AMD has released software (microcode) patches to address the Cachewarp vulnerabilities in SEV-ES and SEV-SNP environments. However there is no mitigation available for first and second generations of EPYC™ processors, this is “Zen 1” (codename “Naples”) and “Zen 2” (codename “Rome”). The microcode patch is being deployed in two ways, as a standalone patch with an updated SEV firmware image and/or as part of a platform initialization (PI) package update. The updates on the microcode and firmware are described in AMD INVD Security Advisory.
Regarding the Ubuntu 22.04 LTS distribution normally used on SCS installations, the updates to the AMD microcode were contained in the upstream commit b250b32ab1d044953af2dc5e790819a7703b7ee6, wich was provided in the package version amd64-microcode - 3.20191218.1ubuntu2.2.
It should be noted that the encryption of VM memory from the AMD SEV extension is not used by default in SCS installations. We are not aware of it already being in use by any of the SCS cloud providers, so CacheWarp is likely not affecting any SCS provider currently. It is a feature designed specifically for high-security environments (trusted computing) and is expected to become more commonly used in the future though.
SCS requires providers of SCS-compatible IaaS to deploy fixes that are available upstream within a month of the availability.

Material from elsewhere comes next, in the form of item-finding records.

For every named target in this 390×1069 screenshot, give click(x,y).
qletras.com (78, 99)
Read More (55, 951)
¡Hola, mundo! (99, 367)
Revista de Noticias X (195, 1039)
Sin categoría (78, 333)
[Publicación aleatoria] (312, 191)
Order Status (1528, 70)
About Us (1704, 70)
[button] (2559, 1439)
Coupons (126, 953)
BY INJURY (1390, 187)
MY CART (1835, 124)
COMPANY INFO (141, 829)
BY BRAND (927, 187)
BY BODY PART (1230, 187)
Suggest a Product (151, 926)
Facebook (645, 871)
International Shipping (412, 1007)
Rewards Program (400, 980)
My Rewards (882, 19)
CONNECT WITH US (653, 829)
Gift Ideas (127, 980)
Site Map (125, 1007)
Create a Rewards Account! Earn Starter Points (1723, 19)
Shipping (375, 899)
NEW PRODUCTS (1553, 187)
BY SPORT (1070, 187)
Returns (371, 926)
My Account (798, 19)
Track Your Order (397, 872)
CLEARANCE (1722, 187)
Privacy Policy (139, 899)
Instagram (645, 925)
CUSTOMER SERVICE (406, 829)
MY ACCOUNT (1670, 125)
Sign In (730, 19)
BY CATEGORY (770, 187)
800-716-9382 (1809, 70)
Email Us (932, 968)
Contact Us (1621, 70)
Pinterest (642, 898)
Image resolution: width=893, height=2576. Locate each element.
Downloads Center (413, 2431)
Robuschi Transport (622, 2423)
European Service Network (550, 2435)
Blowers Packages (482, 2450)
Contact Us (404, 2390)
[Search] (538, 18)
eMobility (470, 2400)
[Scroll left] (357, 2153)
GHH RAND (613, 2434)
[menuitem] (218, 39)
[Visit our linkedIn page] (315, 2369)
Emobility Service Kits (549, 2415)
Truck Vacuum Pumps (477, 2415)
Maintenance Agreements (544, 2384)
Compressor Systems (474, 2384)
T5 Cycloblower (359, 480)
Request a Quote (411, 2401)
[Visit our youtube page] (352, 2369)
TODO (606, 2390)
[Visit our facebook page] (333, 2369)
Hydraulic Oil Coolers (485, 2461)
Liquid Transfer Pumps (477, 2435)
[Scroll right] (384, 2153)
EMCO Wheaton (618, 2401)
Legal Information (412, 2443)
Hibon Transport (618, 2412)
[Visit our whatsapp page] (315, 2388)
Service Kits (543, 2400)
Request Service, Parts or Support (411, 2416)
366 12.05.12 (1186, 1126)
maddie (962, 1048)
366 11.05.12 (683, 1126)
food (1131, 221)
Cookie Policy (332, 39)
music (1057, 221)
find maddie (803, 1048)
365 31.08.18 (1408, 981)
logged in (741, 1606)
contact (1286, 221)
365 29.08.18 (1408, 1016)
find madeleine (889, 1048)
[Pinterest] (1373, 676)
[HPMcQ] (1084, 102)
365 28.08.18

This is mandated by the SCS flavor naming standard
– by not using the i (for insecure) suffix, they commit to keeping their compute hosts secured against such flaws by deploying the needed microcode, kernel and hypervisor fixes and mitigations within a month of their availability.
Intel-SA-00950 and AMD Cachewarp vulnerabilities highlight the importance of vigilance and proactive cybersecurity measures. By promptly addressing these vulnerabilities and implementing preventative strategies, We can safeguard our systems, data, and users from potential security threats.